Yes, obviously the topic is inspired by President Macron of France. I can't think of any parallel among serious presidential candidates in US history, and I wonder if anyone knows of any case where it might plausibly have happened. (A wife twenty-four years *younger*, as with Melania Trump, is another matter.) A few First Ladies were older than their husbands, but--except for Mrs. Harding--only by a year or two at most. "George Washington was 246 days younger than his wife, and Warren G. Harding was 5 years 78 days younger. Both Mrs. Washington and Mrs. Harding survived their husbands. Richard Nixon was 294 days younger than his wife, Benjamin Harrison was 322 days younger, and Millard Fillmore was younger by 1 year 299 days."
http://www.robinsonlibrary.com/america/unitedstates/presidents/marriage.htm.
I remember there was a bit of discussion about Bill Bradley's wife being older than him--but even that was only by eight years.

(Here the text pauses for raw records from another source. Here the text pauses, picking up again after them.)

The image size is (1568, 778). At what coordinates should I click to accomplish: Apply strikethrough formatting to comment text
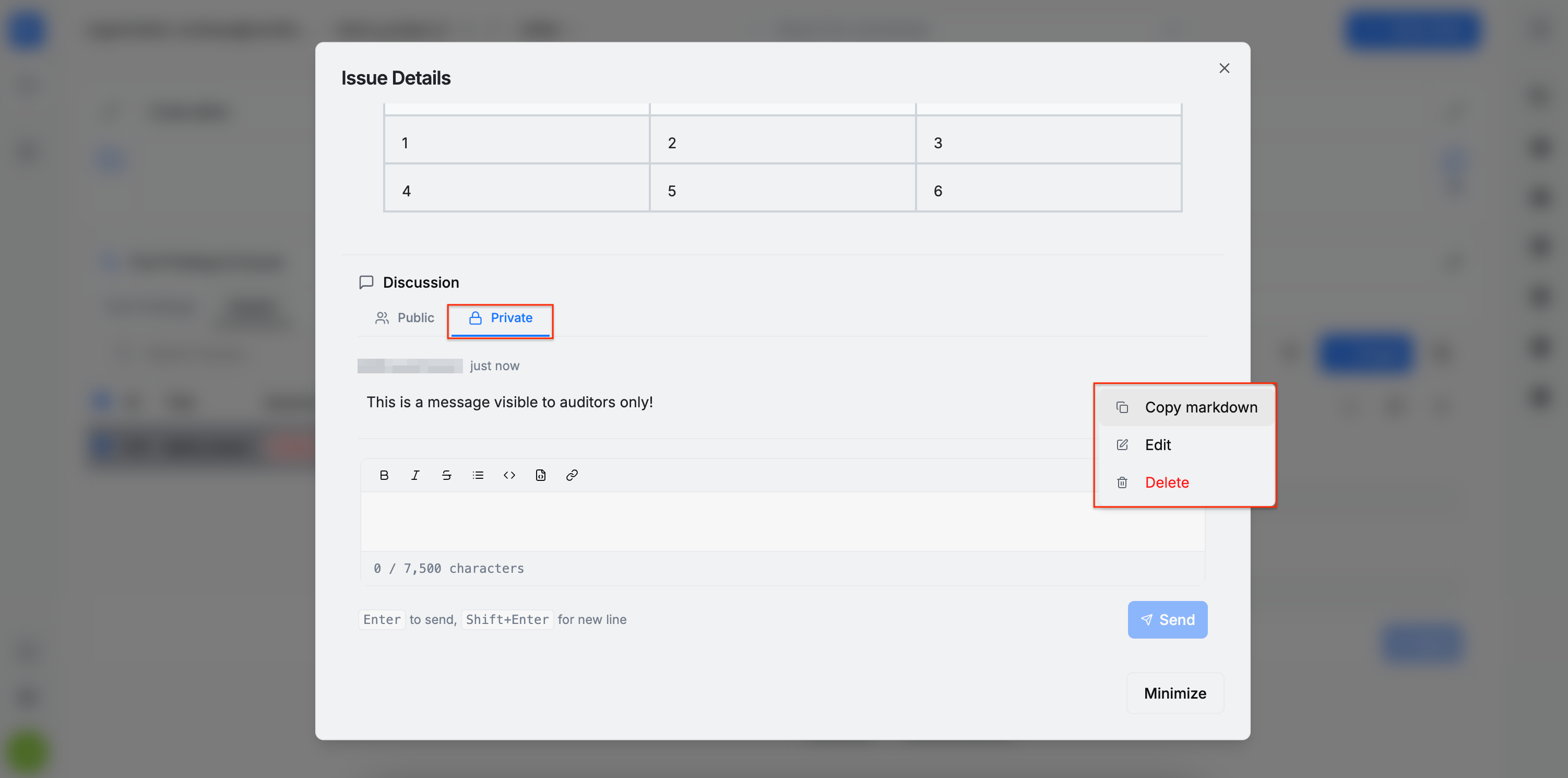coord(446,475)
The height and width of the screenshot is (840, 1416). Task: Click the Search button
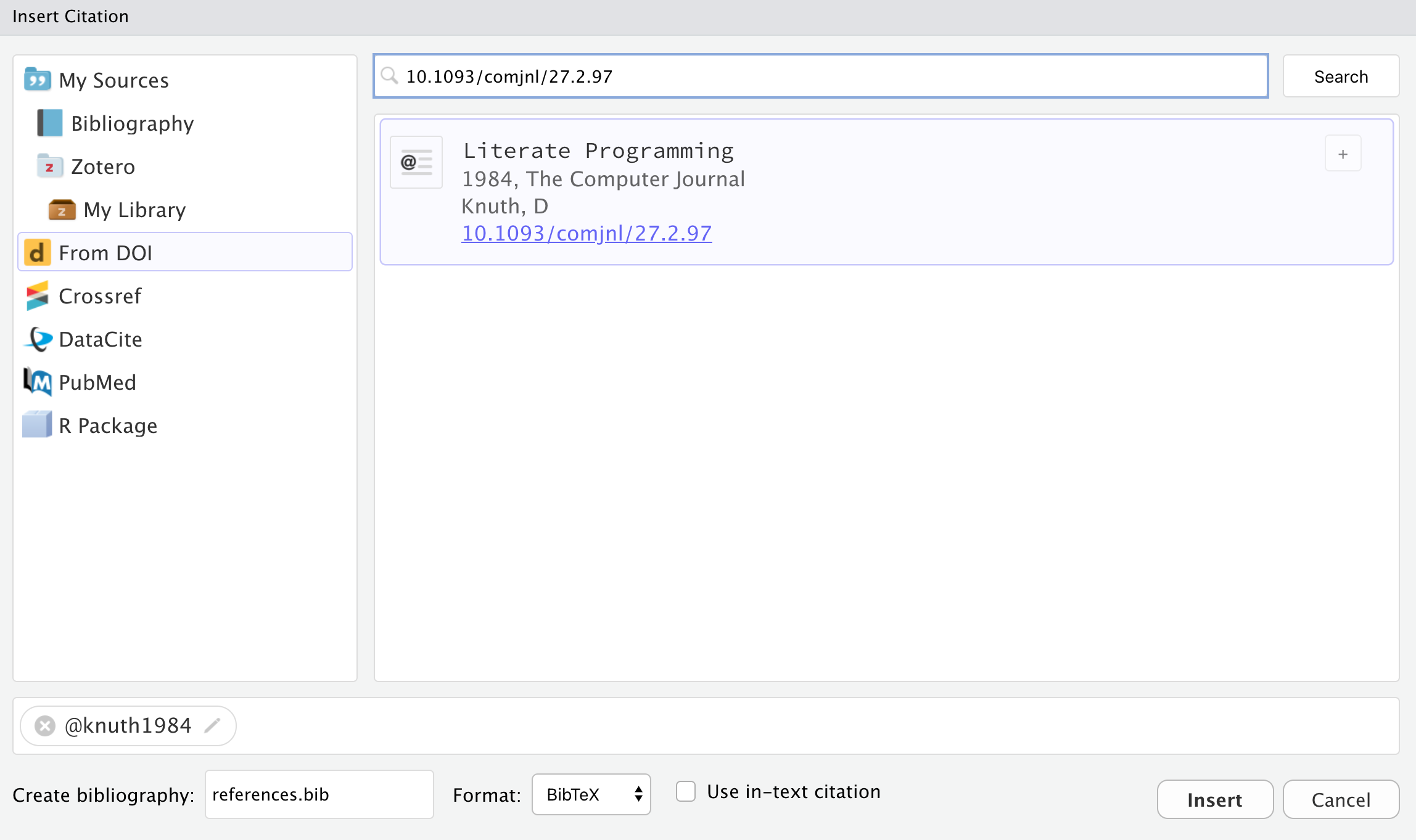coord(1341,76)
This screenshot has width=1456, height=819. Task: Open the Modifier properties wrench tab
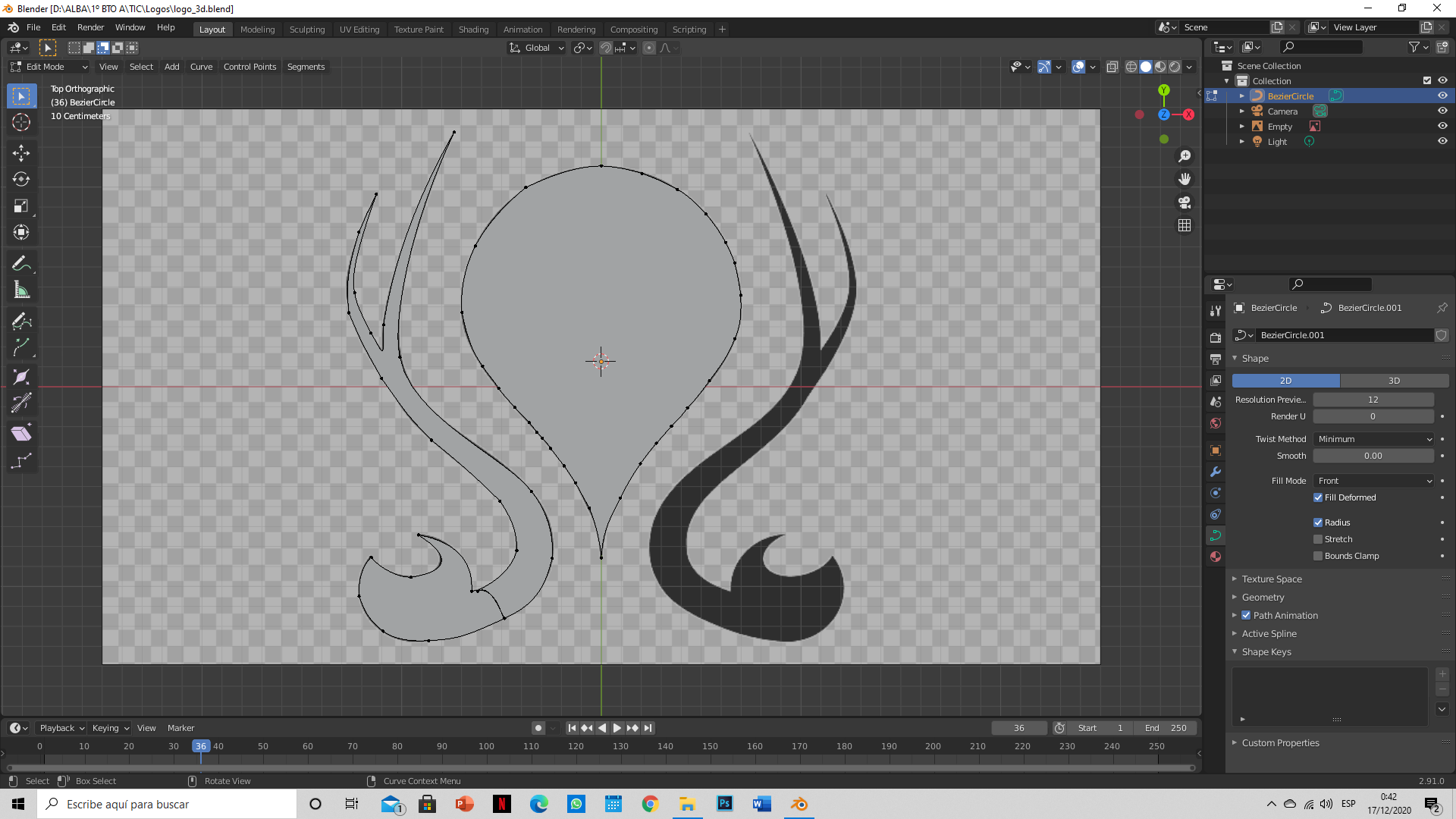(1216, 472)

http://www.cnn.com/ALLPOLITICS/time/1999/09/27/ernestine.html
It is true that one POTUS-to-be did, like Macron, marry his teacher (or at least informal tutor, in that she taught her barely literate husband arithmetic and writing)
https://en.wikipedia.org/wiki/Eliza_McCardle_Johnson but she was actually a year younger than him...
(This obviously could go in either the pre-1900 or post-1900 section. I chose to put it in post-1900 because the nearest examples I could find--the Hardings and the Bradleys--were about post-1900 political careers.